Work to do: Could you format the items from the line containing "Given: Click the square stop icon in toolbar" through the end of the items as a JSON list of strings, one string per line, leaving out blank lines?
— begin Input for this task —
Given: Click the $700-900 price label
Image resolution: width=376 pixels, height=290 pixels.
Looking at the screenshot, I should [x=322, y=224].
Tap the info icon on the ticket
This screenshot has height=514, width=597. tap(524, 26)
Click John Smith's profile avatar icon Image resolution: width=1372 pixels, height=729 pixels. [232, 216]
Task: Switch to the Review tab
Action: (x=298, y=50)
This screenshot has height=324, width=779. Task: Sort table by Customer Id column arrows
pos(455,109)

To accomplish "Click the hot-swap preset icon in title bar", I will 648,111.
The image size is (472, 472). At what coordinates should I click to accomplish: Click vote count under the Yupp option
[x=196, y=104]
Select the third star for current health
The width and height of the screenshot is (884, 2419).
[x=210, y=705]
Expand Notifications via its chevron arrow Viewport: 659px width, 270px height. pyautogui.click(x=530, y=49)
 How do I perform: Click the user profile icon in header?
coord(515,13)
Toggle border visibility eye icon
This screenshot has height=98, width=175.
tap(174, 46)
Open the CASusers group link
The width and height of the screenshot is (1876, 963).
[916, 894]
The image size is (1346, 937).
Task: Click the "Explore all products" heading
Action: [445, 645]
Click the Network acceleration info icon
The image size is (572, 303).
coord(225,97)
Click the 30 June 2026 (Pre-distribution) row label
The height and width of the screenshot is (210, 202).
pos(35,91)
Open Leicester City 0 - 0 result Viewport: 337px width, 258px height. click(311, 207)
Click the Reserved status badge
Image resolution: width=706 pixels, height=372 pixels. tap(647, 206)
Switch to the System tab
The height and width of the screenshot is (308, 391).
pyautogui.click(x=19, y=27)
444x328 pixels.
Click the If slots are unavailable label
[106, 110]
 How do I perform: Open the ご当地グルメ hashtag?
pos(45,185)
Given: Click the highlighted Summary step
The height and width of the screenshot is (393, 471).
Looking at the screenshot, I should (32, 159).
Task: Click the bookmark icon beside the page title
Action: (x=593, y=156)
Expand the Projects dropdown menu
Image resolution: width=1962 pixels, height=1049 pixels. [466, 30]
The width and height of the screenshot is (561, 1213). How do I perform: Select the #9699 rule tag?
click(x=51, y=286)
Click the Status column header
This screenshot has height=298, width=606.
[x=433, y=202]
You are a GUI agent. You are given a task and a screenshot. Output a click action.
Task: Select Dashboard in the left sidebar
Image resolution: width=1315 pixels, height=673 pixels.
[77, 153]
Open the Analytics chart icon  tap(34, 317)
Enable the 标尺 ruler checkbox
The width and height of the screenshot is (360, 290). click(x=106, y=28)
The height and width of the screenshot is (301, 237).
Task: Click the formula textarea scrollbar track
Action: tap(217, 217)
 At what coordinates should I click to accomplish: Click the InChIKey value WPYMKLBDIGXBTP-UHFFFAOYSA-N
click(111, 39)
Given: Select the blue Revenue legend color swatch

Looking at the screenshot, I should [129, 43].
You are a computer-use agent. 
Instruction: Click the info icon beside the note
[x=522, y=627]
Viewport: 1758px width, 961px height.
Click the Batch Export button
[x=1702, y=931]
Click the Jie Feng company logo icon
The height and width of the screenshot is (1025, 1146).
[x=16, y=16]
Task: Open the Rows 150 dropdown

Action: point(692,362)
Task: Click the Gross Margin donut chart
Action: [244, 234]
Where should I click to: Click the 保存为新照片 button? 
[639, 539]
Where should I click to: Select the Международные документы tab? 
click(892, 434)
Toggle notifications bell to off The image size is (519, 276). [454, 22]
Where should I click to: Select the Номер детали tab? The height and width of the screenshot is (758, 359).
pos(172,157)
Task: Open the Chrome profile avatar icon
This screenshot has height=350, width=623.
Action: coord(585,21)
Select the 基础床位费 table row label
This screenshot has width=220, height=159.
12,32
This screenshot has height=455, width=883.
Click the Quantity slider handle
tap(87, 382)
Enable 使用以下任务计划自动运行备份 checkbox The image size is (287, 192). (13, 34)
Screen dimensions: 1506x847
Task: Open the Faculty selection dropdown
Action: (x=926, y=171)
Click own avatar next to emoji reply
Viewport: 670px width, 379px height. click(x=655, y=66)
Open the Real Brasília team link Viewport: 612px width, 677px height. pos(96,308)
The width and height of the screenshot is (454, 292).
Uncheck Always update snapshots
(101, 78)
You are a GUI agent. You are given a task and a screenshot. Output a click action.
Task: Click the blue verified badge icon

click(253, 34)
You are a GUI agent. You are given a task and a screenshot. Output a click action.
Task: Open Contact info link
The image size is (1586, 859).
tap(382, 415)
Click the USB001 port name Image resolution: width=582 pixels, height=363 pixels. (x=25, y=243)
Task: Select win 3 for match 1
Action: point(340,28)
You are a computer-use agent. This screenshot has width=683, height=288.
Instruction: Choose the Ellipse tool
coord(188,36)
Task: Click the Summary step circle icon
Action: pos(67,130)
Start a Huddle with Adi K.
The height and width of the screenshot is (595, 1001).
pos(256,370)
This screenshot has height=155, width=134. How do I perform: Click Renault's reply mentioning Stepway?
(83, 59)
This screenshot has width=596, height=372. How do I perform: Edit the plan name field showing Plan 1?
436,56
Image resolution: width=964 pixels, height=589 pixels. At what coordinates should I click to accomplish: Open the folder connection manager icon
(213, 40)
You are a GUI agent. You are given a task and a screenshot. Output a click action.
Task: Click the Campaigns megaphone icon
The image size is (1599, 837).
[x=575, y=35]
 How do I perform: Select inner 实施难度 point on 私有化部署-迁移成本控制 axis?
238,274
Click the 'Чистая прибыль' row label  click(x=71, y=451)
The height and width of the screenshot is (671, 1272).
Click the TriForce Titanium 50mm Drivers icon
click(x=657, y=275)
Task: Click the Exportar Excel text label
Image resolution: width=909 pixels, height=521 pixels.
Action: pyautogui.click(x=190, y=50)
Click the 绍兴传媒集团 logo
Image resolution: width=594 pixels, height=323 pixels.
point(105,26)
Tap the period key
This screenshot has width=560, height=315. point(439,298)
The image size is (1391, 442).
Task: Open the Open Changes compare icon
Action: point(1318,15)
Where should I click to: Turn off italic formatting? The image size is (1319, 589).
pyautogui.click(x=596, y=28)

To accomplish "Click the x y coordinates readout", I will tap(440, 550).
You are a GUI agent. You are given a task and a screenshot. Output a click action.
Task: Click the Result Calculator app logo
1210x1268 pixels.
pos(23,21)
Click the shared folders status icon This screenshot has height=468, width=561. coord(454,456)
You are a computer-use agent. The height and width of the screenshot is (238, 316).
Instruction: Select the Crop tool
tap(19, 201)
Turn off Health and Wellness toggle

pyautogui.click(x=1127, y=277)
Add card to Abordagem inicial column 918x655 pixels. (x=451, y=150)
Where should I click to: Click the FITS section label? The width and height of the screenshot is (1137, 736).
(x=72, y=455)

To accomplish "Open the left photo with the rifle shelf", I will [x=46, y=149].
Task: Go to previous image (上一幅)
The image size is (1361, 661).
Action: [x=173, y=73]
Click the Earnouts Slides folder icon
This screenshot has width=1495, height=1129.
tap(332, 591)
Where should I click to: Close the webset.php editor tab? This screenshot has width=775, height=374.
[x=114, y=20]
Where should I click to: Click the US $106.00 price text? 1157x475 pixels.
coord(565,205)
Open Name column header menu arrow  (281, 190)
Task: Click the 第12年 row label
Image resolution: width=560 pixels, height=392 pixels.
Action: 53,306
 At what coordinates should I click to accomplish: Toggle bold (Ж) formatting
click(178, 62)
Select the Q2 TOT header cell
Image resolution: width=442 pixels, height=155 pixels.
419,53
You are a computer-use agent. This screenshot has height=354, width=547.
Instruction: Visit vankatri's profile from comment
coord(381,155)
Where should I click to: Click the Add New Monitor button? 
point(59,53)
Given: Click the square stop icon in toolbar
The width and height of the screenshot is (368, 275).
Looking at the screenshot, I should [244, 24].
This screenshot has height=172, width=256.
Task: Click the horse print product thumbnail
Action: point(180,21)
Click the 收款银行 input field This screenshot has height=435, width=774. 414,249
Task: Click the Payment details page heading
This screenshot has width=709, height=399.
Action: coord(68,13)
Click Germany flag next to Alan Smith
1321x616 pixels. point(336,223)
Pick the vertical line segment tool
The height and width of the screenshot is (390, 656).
— end Input for this task —
Result for this task:
[
  "Given: Click the square stop icon in toolbar",
  "The width and height of the screenshot is (368, 275).",
  "Looking at the screenshot, I should [244, 24].",
  "This screenshot has height=172, width=256.",
  "Task: Click the horse print product thumbnail",
  "Action: point(180,21)",
  "Click the 收款银行 input field This screenshot has height=435, width=774. 414,249",
  "Task: Click the Payment details page heading",
  "This screenshot has width=709, height=399.",
  "Action: coord(68,13)",
  "Click Germany flag next to Alan Smith",
  "1321x616 pixels. point(336,223)",
  "Pick the vertical line segment tool",
  "The height and width of the screenshot is (390, 656)."
]